There are three requirements of sound prediction: (1) a factual basis, (2) an articulable line of reasoning that can link the factual basis to the prediction, and (3) proper disclosure. The third requirement, in particular, raises some tough questions.

This element came from a case about the antiretroviral AZT (Apotex Inc. v. Wellcome Foundation Ltd., [2002] 4 S.C.R. 153), but has, as Mr. Shaughnessy put it, “played like a bad high school prom dance theme” in the courts, being strictly applied in the case law. The proper disclosure requirement for sound prediction means that any data that is needed to predict its utility must be included in the patent application. External data, such as lab notebooks and reports, cannot be used in defending a sound prediction claim.

This in effect sets up a two-tier system, where inventions that can be demonstrated directly by experiments can be defended with external data, while sound prediction claims cannot. This tips the balance of the underlying patent bargain, as it incentivizes demonstrable utility over sound prediction, in effect minimizing what inventors “promise” in their patents. In so doing, however, courts have been reluctant to uphold any patents that do not appear to “promise” anything useful.

The last speaker was Yoon Kang, who further discussed the requirement for disclosure of utility. She noted that this requirement does not find its basis in the Patent Act.

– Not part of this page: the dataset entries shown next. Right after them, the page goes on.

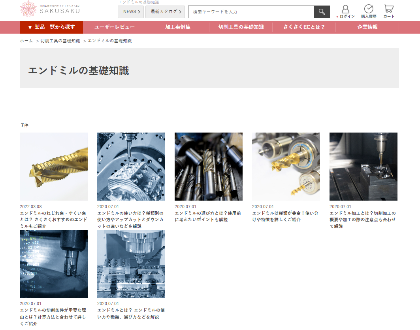The width and height of the screenshot is (420, 330).
Task: Open article エンドミル加工とは？ link
Action: coord(363,220)
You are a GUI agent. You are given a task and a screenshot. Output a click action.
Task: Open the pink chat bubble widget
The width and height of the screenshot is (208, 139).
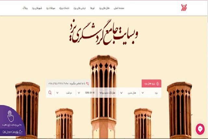pos(200,129)
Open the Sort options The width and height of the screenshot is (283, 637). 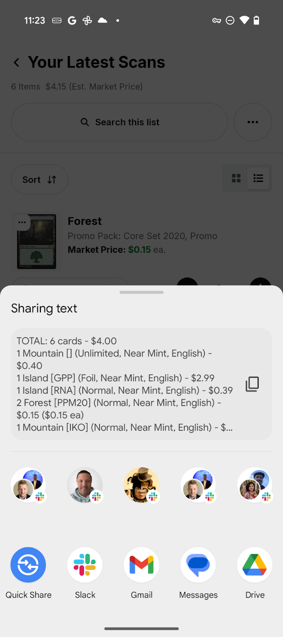coord(39,180)
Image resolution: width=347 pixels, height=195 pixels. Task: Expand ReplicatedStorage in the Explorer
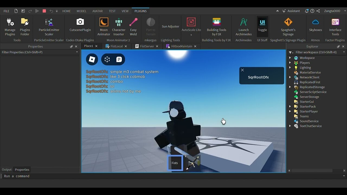[290, 87]
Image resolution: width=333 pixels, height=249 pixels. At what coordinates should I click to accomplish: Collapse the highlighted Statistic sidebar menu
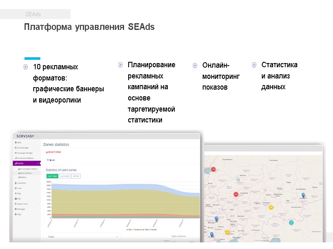(26, 163)
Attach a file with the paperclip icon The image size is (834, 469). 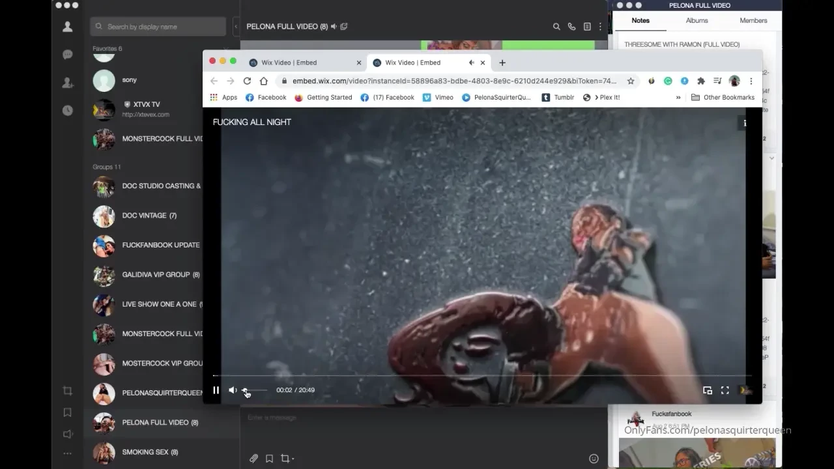tap(253, 459)
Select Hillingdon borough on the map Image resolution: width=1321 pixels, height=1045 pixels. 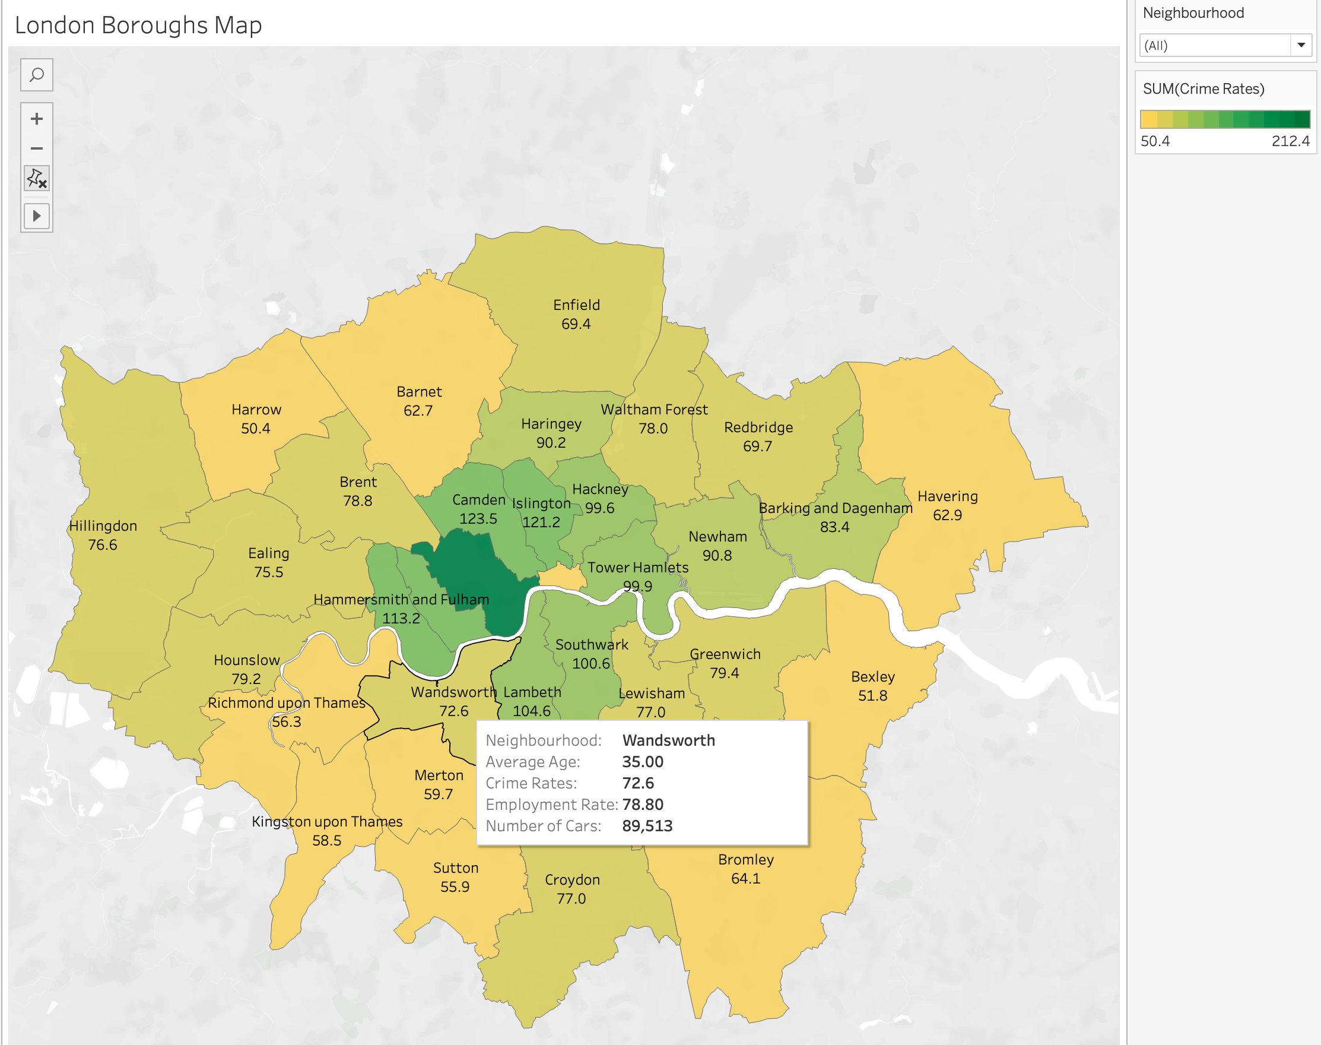(x=102, y=535)
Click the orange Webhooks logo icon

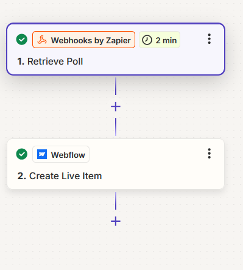click(42, 40)
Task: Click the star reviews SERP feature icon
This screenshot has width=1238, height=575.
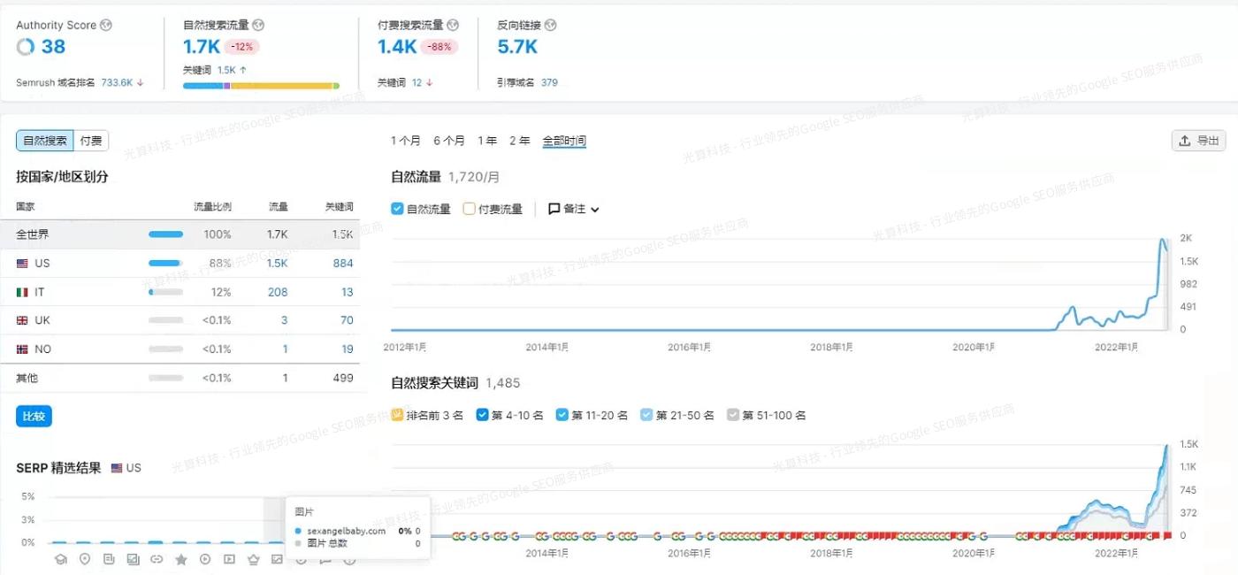Action: click(180, 559)
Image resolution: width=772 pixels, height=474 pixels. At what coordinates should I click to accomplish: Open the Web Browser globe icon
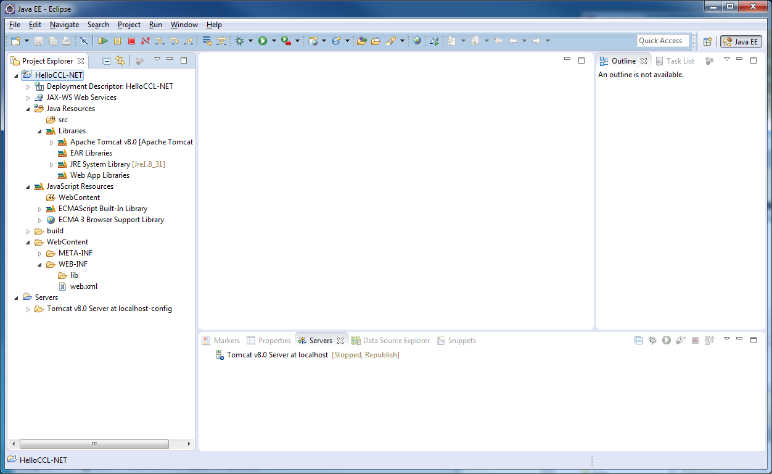(x=417, y=41)
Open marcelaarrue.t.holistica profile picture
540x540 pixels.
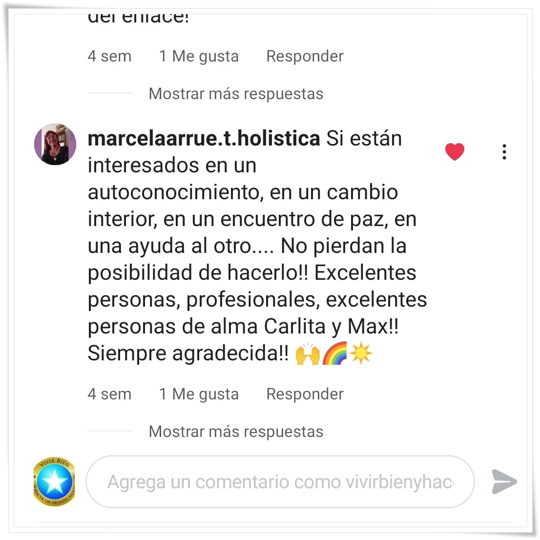point(55,145)
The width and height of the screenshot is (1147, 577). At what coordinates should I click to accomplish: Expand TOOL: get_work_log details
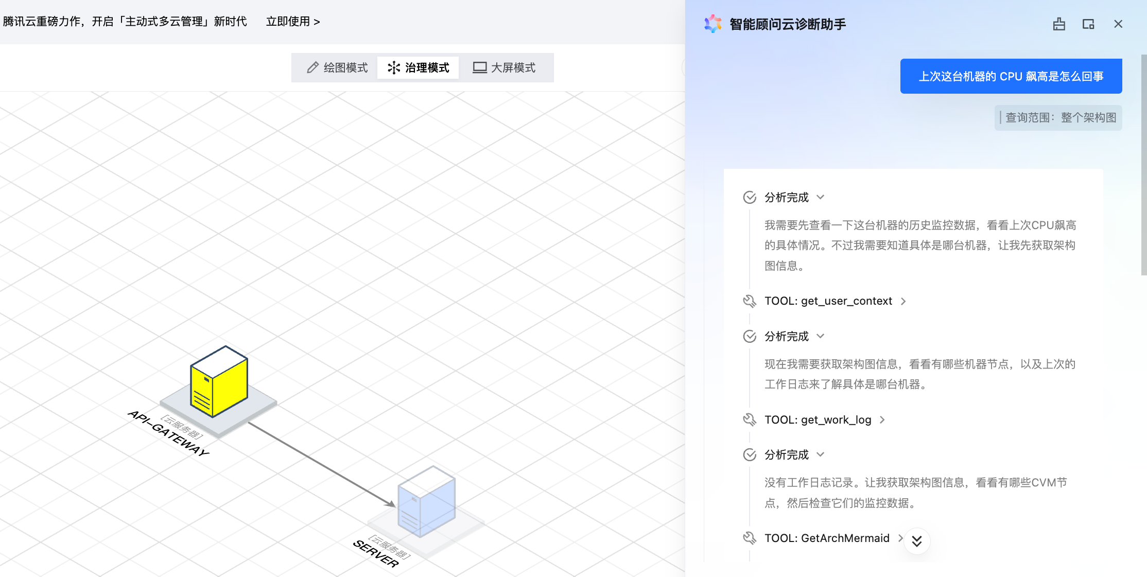[x=882, y=419]
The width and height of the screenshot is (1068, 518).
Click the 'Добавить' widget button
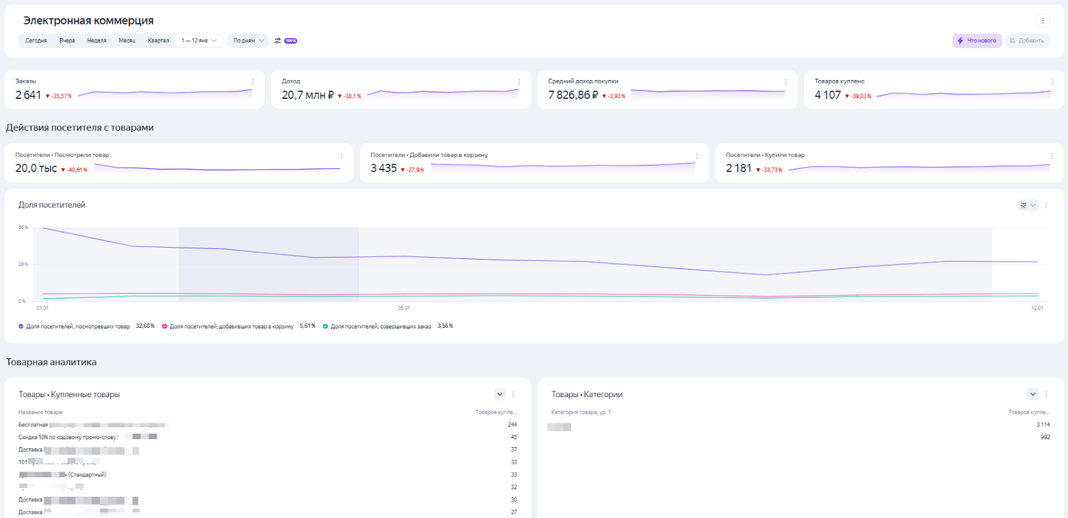[1027, 41]
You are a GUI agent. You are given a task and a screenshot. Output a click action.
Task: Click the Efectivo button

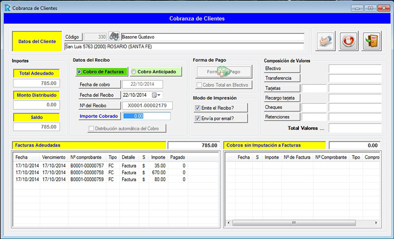pyautogui.click(x=282, y=68)
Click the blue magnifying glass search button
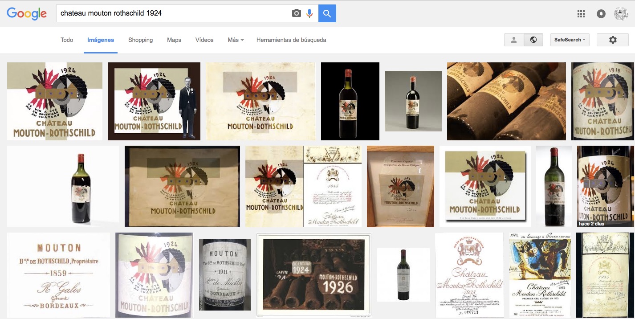The width and height of the screenshot is (635, 319). click(327, 13)
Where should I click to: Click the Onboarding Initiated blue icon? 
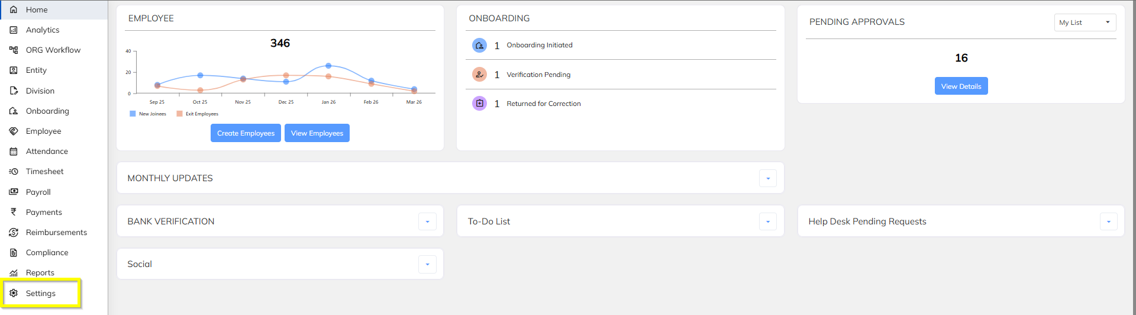point(479,45)
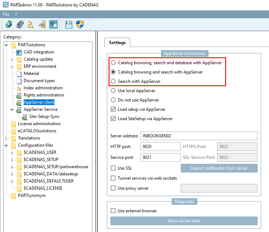Select the Do not use AppServer option
Screen dimensions: 269x232
click(x=113, y=100)
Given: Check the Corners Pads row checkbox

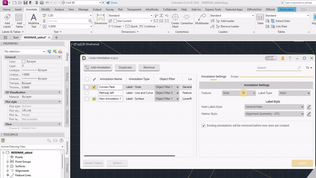Looking at the screenshot, I should (87, 87).
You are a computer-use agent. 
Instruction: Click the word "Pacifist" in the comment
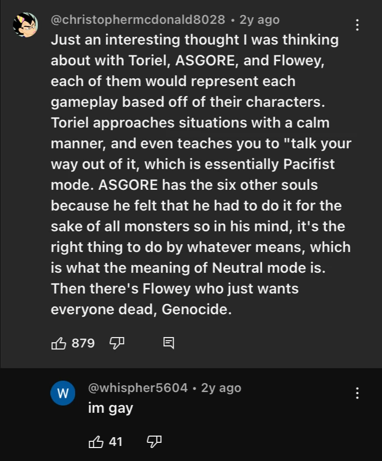coord(308,164)
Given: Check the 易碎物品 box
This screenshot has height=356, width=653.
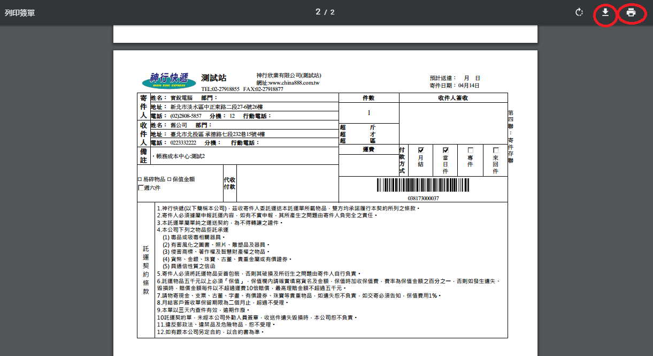Looking at the screenshot, I should (x=140, y=179).
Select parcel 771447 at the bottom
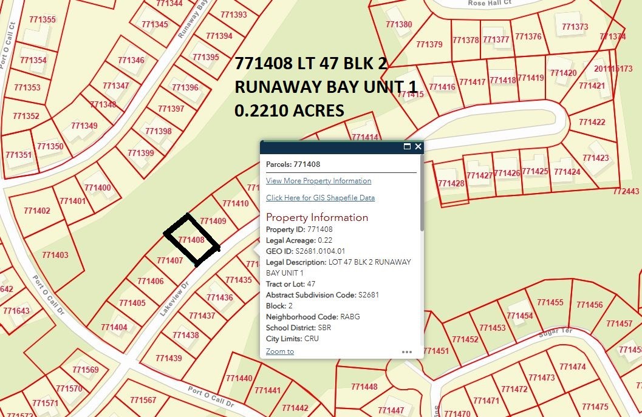The height and width of the screenshot is (417, 642). pyautogui.click(x=392, y=410)
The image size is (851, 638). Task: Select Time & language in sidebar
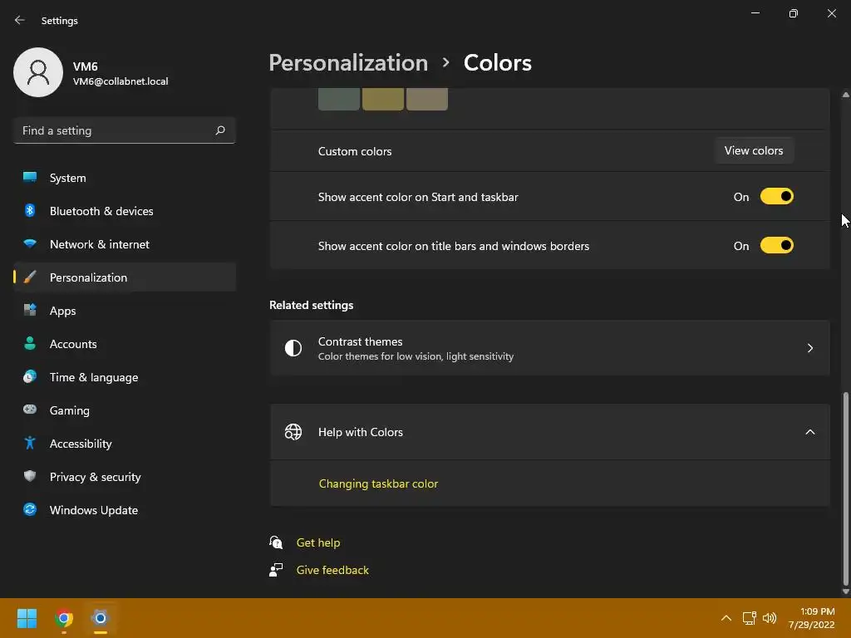(x=93, y=377)
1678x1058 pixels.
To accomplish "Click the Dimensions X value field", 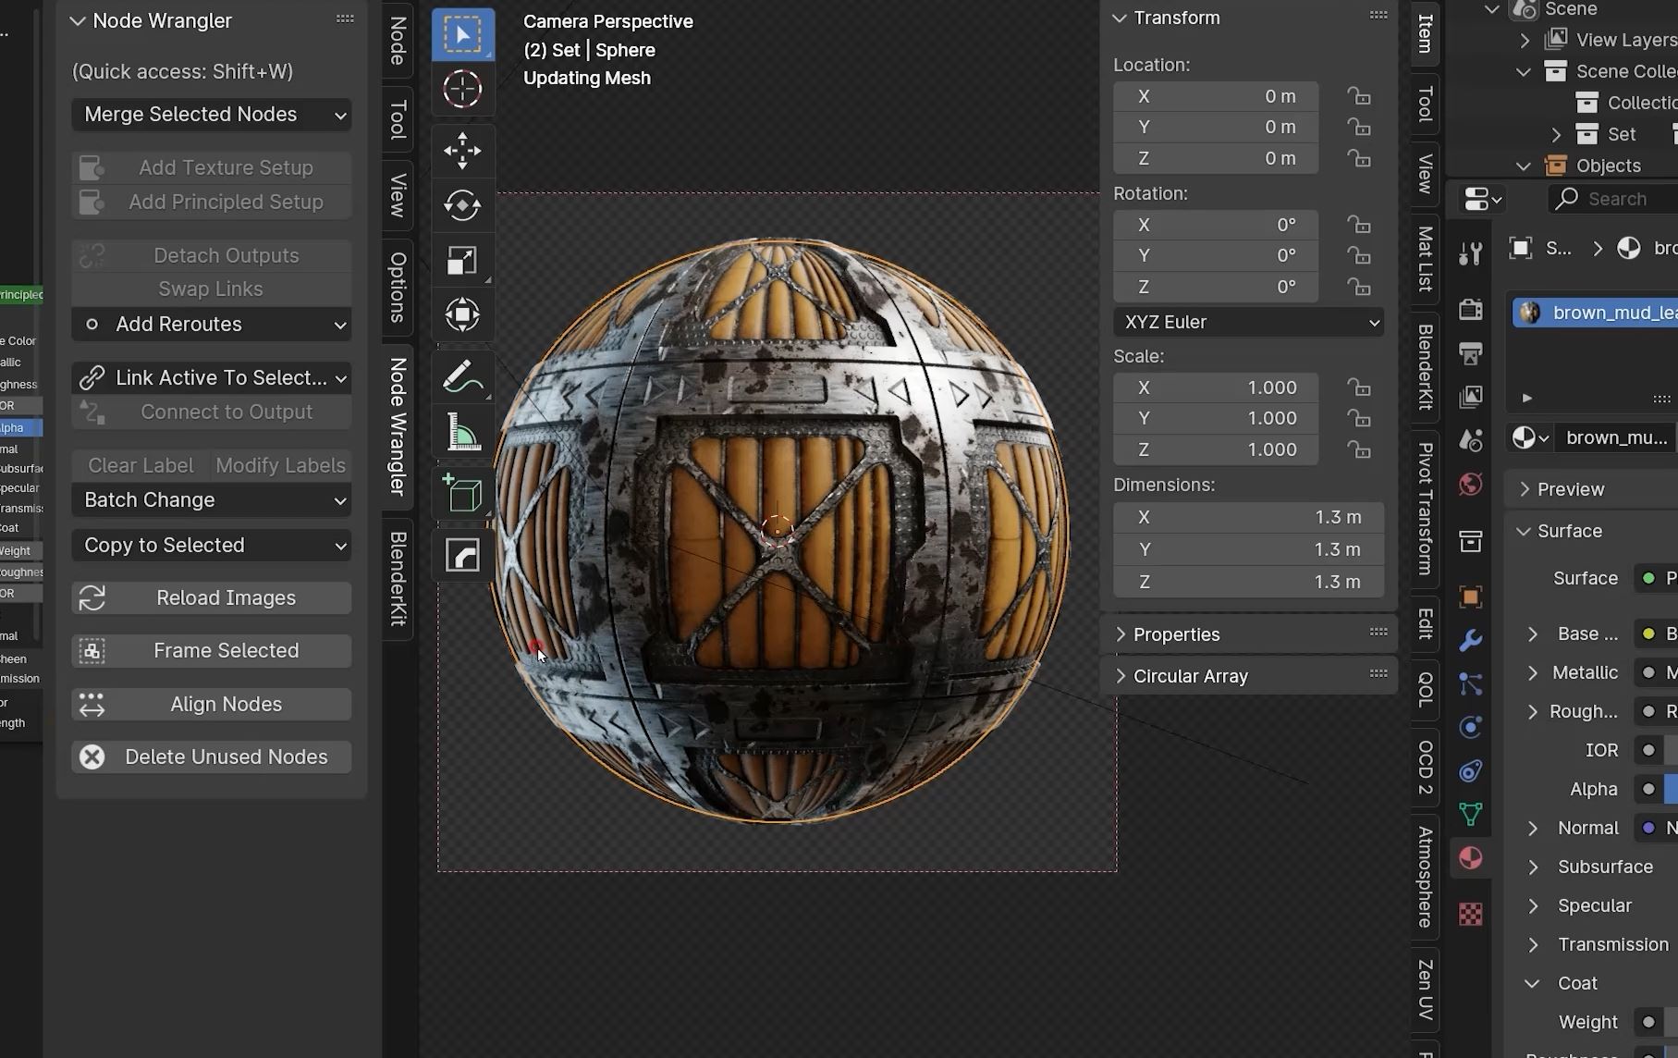I will (x=1248, y=517).
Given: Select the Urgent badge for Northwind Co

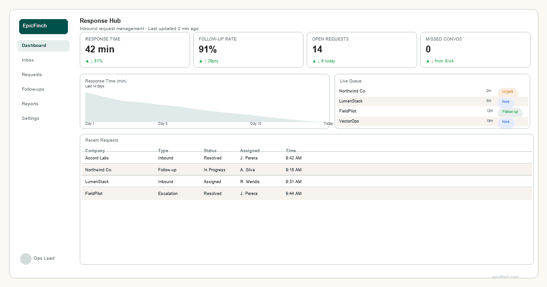Looking at the screenshot, I should tap(507, 91).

This requirement was added by the case law only in 2002 – there is no statutory requirement to show why the invention works or to prove why it works, which is what the proper disclosure requirement does in effect.

Ms. Kang added that in the AZT case, the question of proper disclosure did not actually need to be answered, although it set out this framework which has since been strictly applied by courts.

The disconnect between the two standards – that of demonstrated utility and sound prediction – is hard to explain. It does not come from the enablement requirement in the Act, because any patent being litigated has likely already been implemented therefore it has clearly been put into use. She pointed out that this gives rise to some inherent unfairness, as something that is soundly predicted and provides a real benefit to society might not be patentable because of this proper disclosure requirement.

The situation is exacerbated by the fact that patent applications cannot be modified or added to after it has been filed. This is particularly problematic for many pharmaceutical patents that were filed in the 1990s – before the proper disclosure requirement for sound prediction was added by the Supreme Court. Because those patents were not filed with the new framework in mind, most do not have the required information within the application to support a sound prediction claim. The Supreme Court has in effect set up a moving target for patent law, which has possibly caused millions of dollars of lost profits from patent rights.